EXERCISE OBJECTIVE >> The full set of entries must be copied exactly.
--- RECORDS SUPPLIED Enclosed Below ---
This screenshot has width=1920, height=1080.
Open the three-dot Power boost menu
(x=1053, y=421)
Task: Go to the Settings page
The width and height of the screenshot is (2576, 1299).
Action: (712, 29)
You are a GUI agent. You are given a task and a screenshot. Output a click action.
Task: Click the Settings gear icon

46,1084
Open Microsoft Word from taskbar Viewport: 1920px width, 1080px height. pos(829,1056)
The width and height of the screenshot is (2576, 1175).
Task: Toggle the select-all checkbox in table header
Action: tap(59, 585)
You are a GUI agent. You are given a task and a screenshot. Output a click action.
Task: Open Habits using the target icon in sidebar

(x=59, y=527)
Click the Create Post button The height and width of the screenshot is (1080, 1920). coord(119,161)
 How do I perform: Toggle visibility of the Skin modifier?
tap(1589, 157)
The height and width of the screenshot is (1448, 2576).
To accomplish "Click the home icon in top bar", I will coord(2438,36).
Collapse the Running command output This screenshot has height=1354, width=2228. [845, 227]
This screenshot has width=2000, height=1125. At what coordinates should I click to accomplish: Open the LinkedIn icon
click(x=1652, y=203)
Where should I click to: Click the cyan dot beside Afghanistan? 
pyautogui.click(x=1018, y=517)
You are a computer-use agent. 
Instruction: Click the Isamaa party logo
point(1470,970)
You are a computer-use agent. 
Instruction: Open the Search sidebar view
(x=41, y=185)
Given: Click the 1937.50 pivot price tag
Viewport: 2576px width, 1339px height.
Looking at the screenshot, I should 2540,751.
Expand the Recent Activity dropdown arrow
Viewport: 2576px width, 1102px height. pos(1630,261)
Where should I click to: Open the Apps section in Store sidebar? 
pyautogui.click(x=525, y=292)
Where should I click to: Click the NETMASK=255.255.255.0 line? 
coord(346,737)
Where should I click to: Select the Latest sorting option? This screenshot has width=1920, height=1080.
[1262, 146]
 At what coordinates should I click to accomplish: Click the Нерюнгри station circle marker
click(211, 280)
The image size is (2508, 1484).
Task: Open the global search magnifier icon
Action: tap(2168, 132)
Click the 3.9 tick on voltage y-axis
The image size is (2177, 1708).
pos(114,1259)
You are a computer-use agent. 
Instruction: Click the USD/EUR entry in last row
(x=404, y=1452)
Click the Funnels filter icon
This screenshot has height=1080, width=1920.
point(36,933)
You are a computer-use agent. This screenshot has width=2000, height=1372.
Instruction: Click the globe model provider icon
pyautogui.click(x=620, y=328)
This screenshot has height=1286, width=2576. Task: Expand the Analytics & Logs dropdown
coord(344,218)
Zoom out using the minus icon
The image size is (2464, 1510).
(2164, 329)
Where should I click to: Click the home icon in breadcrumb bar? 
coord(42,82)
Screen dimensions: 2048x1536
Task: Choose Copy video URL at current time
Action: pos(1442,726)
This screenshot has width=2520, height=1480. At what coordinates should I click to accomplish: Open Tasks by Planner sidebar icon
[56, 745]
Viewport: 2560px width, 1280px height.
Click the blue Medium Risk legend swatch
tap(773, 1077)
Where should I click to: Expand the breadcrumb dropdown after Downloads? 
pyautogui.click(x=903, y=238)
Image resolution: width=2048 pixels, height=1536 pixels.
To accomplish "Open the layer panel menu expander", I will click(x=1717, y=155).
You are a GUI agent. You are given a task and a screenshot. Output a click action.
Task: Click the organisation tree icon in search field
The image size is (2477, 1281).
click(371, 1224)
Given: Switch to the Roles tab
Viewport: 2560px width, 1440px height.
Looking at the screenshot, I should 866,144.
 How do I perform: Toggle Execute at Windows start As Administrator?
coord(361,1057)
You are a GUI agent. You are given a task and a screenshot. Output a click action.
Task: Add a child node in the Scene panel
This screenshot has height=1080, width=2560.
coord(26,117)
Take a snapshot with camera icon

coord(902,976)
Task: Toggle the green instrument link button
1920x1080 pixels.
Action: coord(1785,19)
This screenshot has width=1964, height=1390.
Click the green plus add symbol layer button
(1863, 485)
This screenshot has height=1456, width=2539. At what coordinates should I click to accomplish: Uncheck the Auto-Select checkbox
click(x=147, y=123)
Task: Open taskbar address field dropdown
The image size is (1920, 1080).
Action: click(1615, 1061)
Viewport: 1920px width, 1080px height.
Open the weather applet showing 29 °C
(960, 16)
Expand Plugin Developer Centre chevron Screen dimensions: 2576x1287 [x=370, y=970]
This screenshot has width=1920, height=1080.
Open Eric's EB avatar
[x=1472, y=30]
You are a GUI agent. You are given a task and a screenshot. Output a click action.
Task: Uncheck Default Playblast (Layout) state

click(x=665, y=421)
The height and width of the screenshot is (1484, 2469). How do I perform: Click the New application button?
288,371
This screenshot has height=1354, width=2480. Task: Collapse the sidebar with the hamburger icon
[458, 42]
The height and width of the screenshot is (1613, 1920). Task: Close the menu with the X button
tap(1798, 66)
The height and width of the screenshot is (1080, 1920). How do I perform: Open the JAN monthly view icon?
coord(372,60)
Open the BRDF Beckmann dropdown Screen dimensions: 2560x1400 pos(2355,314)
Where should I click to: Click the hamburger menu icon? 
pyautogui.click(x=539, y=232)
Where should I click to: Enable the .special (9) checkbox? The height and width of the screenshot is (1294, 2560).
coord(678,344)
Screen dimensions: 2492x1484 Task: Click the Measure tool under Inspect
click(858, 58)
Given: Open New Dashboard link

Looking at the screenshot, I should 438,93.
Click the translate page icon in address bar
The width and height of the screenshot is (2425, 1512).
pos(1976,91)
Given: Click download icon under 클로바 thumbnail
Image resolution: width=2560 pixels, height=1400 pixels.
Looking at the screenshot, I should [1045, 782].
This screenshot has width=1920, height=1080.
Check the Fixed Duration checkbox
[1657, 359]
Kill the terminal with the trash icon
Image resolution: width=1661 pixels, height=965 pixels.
--- End of Enclosed RECORDS SUPPLIED ---
EXPECTED OUTPUT >>
This screenshot has width=1920, height=1080.
Open the three-dot Power boost menu
(x=1053, y=421)
Task: Go to the Settings page
The width and height of the screenshot is (2576, 1299).
Action: (712, 29)
You are a GUI agent. You are given a task and a screenshot. Output a click action.
Task: Click the Settings gear icon

46,1084
Open Microsoft Word from taskbar Viewport: 1920px width, 1080px height. pos(829,1056)
The width and height of the screenshot is (2576, 1175).
Task: Toggle the select-all checkbox in table header
Action: tap(59, 585)
You are a GUI agent. You are given a task and a screenshot. Output a click action.
Task: Open Habits using the target icon in sidebar

(x=59, y=527)
Click the Create Post button The height and width of the screenshot is (1080, 1920). coord(119,161)
 How do I perform: Toggle visibility of the Skin modifier?
tap(1589, 157)
The height and width of the screenshot is (1448, 2576).
To accomplish "Click the home icon in top bar", I will coord(2438,36).
Collapse the Running command output This screenshot has height=1354, width=2228. [845, 227]
This screenshot has width=2000, height=1125. At what coordinates should I click to accomplish: Open the LinkedIn icon
click(x=1652, y=203)
Where should I click to: Click the cyan dot beside Afghanistan? 
pyautogui.click(x=1018, y=517)
You are a computer-use agent. 
Instruction: Click the Isamaa party logo
point(1470,970)
You are a computer-use agent. 
Instruction: Open the Search sidebar view
(x=41, y=185)
Given: Click the 1937.50 pivot price tag
Viewport: 2576px width, 1339px height.
Looking at the screenshot, I should 2540,751.
Expand the Recent Activity dropdown arrow
Viewport: 2576px width, 1102px height. pos(1630,261)
Where should I click to: Open the Apps section in Store sidebar? 
pyautogui.click(x=525, y=292)
Where should I click to: Click the NETMASK=255.255.255.0 line? 
coord(346,737)
Where should I click to: Select the Latest sorting option? This screenshot has width=1920, height=1080.
[1262, 146]
 At what coordinates should I click to accomplish: Click the Нерюнгри station circle marker
click(211, 280)
The image size is (2508, 1484).
Task: Open the global search magnifier icon
Action: tap(2168, 132)
Click the 3.9 tick on voltage y-axis
The image size is (2177, 1708).
pos(114,1259)
You are a computer-use agent. 
Instruction: Click the USD/EUR entry in last row
(x=404, y=1452)
Click the Funnels filter icon
This screenshot has height=1080, width=1920.
point(36,933)
You are a computer-use agent. This screenshot has width=2000, height=1372.
Instruction: Click the globe model provider icon
pyautogui.click(x=620, y=328)
This screenshot has height=1286, width=2576. Task: Expand the Analytics & Logs dropdown
coord(344,218)
Zoom out using the minus icon
The image size is (2464, 1510).
(2164, 329)
Where should I click to: Click the home icon in breadcrumb bar? 
coord(42,82)
Screen dimensions: 2048x1536
Task: Choose Copy video URL at current time
Action: pos(1442,726)
This screenshot has width=2520, height=1480. At what coordinates should I click to accomplish: Open Tasks by Planner sidebar icon
[56, 745]
Viewport: 2560px width, 1280px height.
Click the blue Medium Risk legend swatch
tap(773, 1077)
Where should I click to: Expand the breadcrumb dropdown after Downloads? 
pyautogui.click(x=903, y=238)
Image resolution: width=2048 pixels, height=1536 pixels.
To accomplish "Open the layer panel menu expander", I will click(x=1717, y=155).
You are a GUI agent. You are given a task and a screenshot. Output a click action.
Task: Click the organisation tree icon in search field
The image size is (2477, 1281).
click(371, 1224)
Given: Switch to the Roles tab
Viewport: 2560px width, 1440px height.
Looking at the screenshot, I should 866,144.
 How do I perform: Toggle Execute at Windows start As Administrator?
coord(361,1057)
You are a GUI agent. You are given a task and a screenshot. Output a click action.
Task: Add a child node in the Scene panel
This screenshot has height=1080, width=2560.
coord(26,117)
Take a snapshot with camera icon

coord(902,976)
Task: Toggle the green instrument link button
1920x1080 pixels.
Action: coord(1785,19)
This screenshot has width=1964, height=1390.
Click the green plus add symbol layer button
(1863, 485)
This screenshot has height=1456, width=2539. At what coordinates should I click to accomplish: Uncheck the Auto-Select checkbox
click(x=147, y=123)
Task: Open taskbar address field dropdown
The image size is (1920, 1080).
Action: click(1615, 1061)
Viewport: 1920px width, 1080px height.
Open the weather applet showing 29 °C
(960, 16)
Expand Plugin Developer Centre chevron Screen dimensions: 2576x1287 [x=370, y=970]
This screenshot has width=1920, height=1080.
Open Eric's EB avatar
[x=1472, y=30]
You are a GUI agent. You are given a task and a screenshot. Output a click action.
Task: Uncheck Default Playblast (Layout) state

click(x=665, y=421)
The height and width of the screenshot is (1484, 2469). How do I perform: Click the New application button?
288,371
This screenshot has height=1354, width=2480. Task: Collapse the sidebar with the hamburger icon
[458, 42]
The height and width of the screenshot is (1613, 1920). Task: Close the menu with the X button
tap(1798, 66)
The height and width of the screenshot is (1080, 1920). How do I perform: Open the JAN monthly view icon?
coord(372,60)
Open the BRDF Beckmann dropdown Screen dimensions: 2560x1400 pos(2355,314)
Where should I click to: Click the hamburger menu icon? 
pyautogui.click(x=539, y=232)
Where should I click to: Enable the .special (9) checkbox? The height and width of the screenshot is (1294, 2560).
coord(678,344)
Screen dimensions: 2492x1484 Task: Click the Measure tool under Inspect
click(858, 58)
Given: Open New Dashboard link

Looking at the screenshot, I should 438,93.
Click the translate page icon in address bar
The width and height of the screenshot is (2425, 1512).
pos(1976,91)
Given: Click download icon under 클로바 thumbnail
Image resolution: width=2560 pixels, height=1400 pixels.
Looking at the screenshot, I should [1045, 782].
This screenshot has width=1920, height=1080.
Check the Fixed Duration checkbox
[1657, 359]
Kill the terminal with the trash icon
Image resolution: width=1661 pixels, height=965 pixels.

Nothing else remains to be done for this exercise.